Taranis soltó un bufido, pero se mantuvo firme. Eran un equipo, inseparables. El vínculo entre ellos no solo era el de un hombre y su lobo, sino el de dos guerreros que se conocían mejor que nadie. Durante las noches más oscuras, cuando el dolor era insoportable, Taranis lo mantenía cuerdo, burlándose del enemigo y recordándole que no podía ceder.

Jayce, frustrado por la falta de respuesta de Alanis, le dio un golpe con la empuñadura de la daga en el rostro, cortando su labio y haciendo que la sangre corriera por su barbilla. El sabor metálico en su boca le recordaba lo frágil que podía ser el cuerpo, pero su espíritu era inquebrantable.

—Taranis —susurró Alanis internamente—. ¿Cuánto más podremos soportar?

—Más de lo que crees —respondió el lobo con un gruñido—. No es momento de rendirse. Ya sabemos que no moriremos aquí.

Era cierto. Aunque las torturas eran insoportables, Alanis había comenzado a tener visiones, momentos fugaces de una mujer que aparecía en sus delirios. Su aroma a almendras dulces y vainilla era lo único que le daba consuelo en medio del caos. La veía en los rincones de su mente, una figura misteriosa que se desvanecía antes de que pudiera comprender quién era. Su voz suave, susurrando promesas de rescate, lo mantenía aferrado a la esperanza.

—Te salvaré.

Esas dos palabras resonaban en su mente una y otra vez. Aunque no sabía si era real o una creación de su mente destrozada, esas visiones lo mantenían cuerdo. La fuerza de su voluntad, combinada con la presencia de Taranis, lo ayudaban a no perderse en la oscuridad que Jayce intentaba imponerle.

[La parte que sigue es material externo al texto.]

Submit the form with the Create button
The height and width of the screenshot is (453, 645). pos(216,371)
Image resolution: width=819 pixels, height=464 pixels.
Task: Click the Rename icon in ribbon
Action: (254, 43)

El tiempo pasaba de manera confusa en la celda. Los días y las noches se mezclaban, y Alanis a menudo caía en la inconsciencia solo para ser despertado por más dolor. Pero seguía resistiendo. Jayce, con toda su crueldad, no lograba quebrarlo.

—Eres un maldito imbécil, Alanis —le dijo Jayce, con frustración evidente mientras limpiaba la sangre de la daga—. Pero te romperé. No hay nadie que venga a salvarte. Nadie sabe dónde estás.

Las palabras de Jayce eran veneno, pero Alanis no las creía. Sabía que su familia lo buscaba. Sabía que había una mujer, aquella con el aroma a vainilla y almendras, que lo encontraría.

Jayce salió de la celda, dejando a Alanis en la penumbra una vez más. Cada músculo de su cuerpo gritaba de dolor, pero su mente seguía clara.

—No podemos rendirnos —dijo Alanis en su mente.

—Ni lo sueñes —respondió Taranis, su tono más serio de lo habitual—. Vamos a salir de esta. Y cuando lo hagamos, Jayce lo pagará caro.

Alanis cerró los ojos, aferrándose a esa promesa. Sabía que no iba a ser fácil, pero la esperanza, aunque tenue, seguía viva. Las torturas lo estaban destruyendo por fuera, pero su espíritu y su lobo seguían luchando.

La mujer misteriosa volvía a aparecer en sus delirios, y Alanis sabía, en lo más profundo de su ser, que ella era real. Y que lo salvaría.